Yes! Yes! Yes!
The leaves outside are starting to change colors already as Fall starts to creep into our final days of summer. This year summer felt sweeter, a welcome break from the many activities, homework and chaos that the school year now carries with it. I remember being my son's age quite vividly and like him, how much I loved the carefree summer days filled with camp and new adventures, lots of swimming and playing outside till dark and begging my Mom to let play dates turn into sleepovers. When she would say yes it felt like a huge victory, knowing we'd get to stay up late and whisper and laugh over nothing and everything. This was the type of summer I was hoping for, a simpler feeling summer and I think we achieved it.

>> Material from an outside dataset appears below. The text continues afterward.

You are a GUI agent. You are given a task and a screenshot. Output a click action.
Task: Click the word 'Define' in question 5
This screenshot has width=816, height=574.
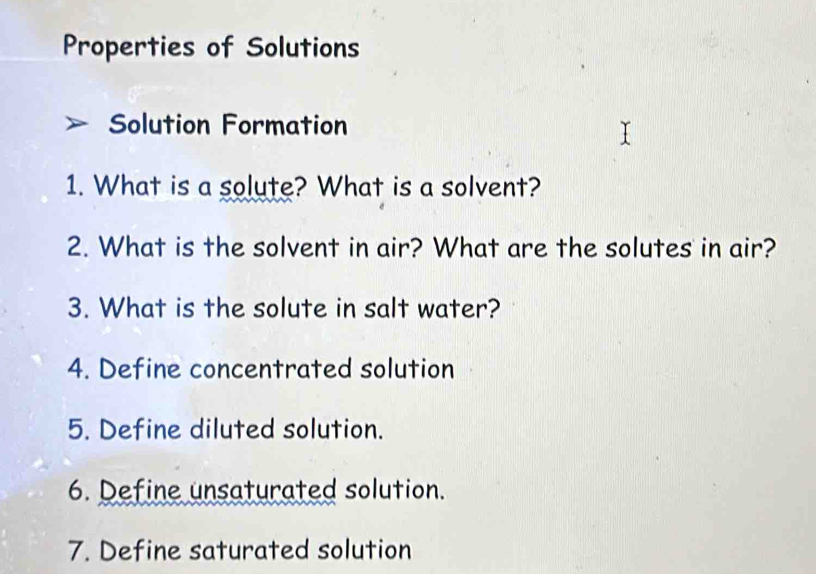click(x=139, y=430)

I love that I said yes so many times this summer to sleepovers, late bedtimes and endless pool time. We kept our days just a little bit busy but with enough space for spontaneous fun. I also said yes to more plans for myself, to see friends or movies, to sit outside till late with kids playing around us. I tried to always be mindful of slowing our pace so we had time to refill our cup.

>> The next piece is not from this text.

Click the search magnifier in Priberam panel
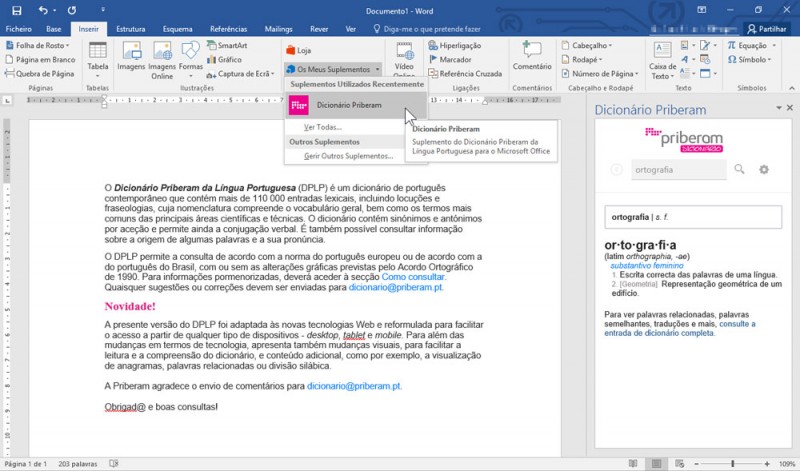 tap(740, 170)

Despite our more relaxed approach of living I have struggled with my health throughout. After my downward spiral from an adrenal crisis in early July I have had many highs and many lows and more reactions in a row than I have had in years. It seems our new reality of intense humidity and heatwaves and severe thunderstorms leave me largely feeling unwell much of the summer. I of course have medicated and pushed through and not let this stop me from living, but it is hard to ignore the little voices in my head wondering why.

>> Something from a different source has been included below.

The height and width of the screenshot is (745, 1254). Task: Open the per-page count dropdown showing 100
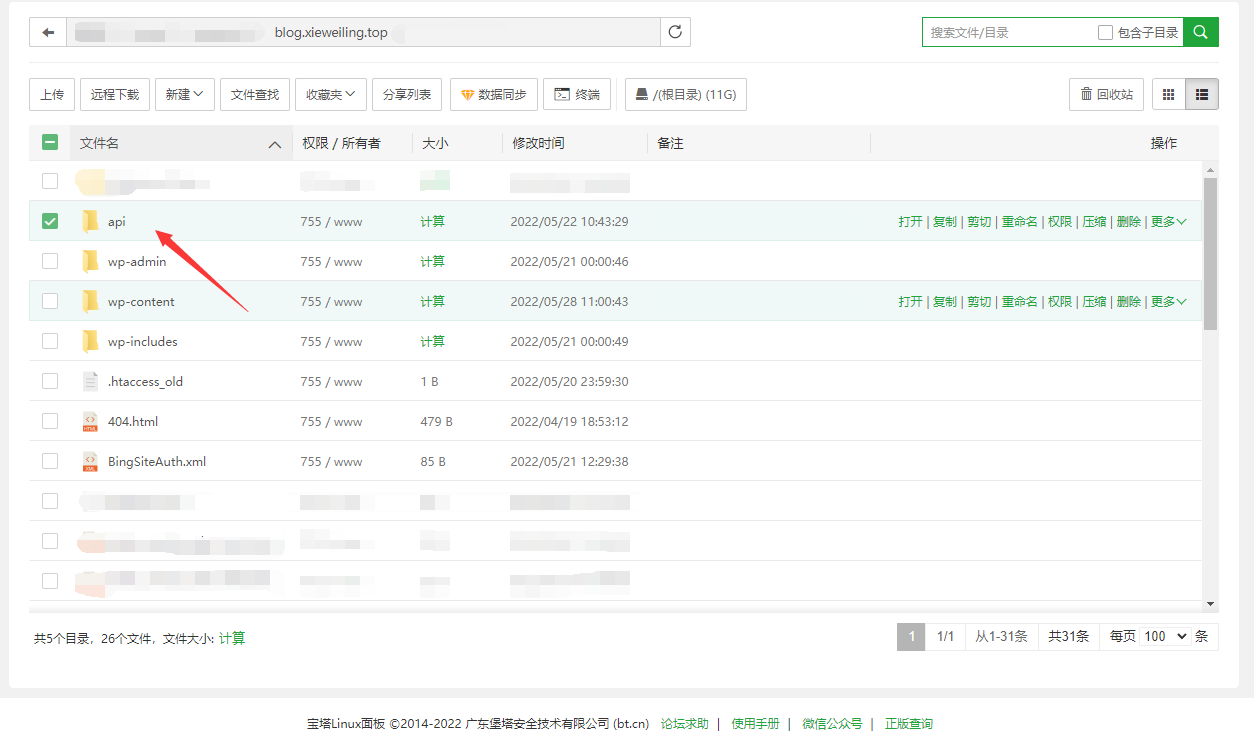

I have long accepted that I can't explain my reactions. I react because I have a mast cell disease. The trigger and the cause are largely unimportant at this point but it still scares me when I feel like my baseline is moving backwards. At the same time, I have pushed myself to do more, going out more near my triggers, traveling and flying more than I have in decades. Has this been the cause of the backslide? Or is it even a true back slide? Should I stop making plans or booking trips or say no to more things that push me farther out of my comfort zone? Or do I seize the moment knowing how quickly this can all be taken away?
When I think back to a decade ago, taking a trip or flying on an airplane was inconceivable. Then my daily fight for my health was just to get through each day within regular life. I suppose the fact that my current decisions are what to say yes to is proof of how far I have come. For so many years it was not a question if I could do something or wanted to it was simply a no. Even having a choice now is an amazing feat which I try to remind myself on the days I feel like I have lost control.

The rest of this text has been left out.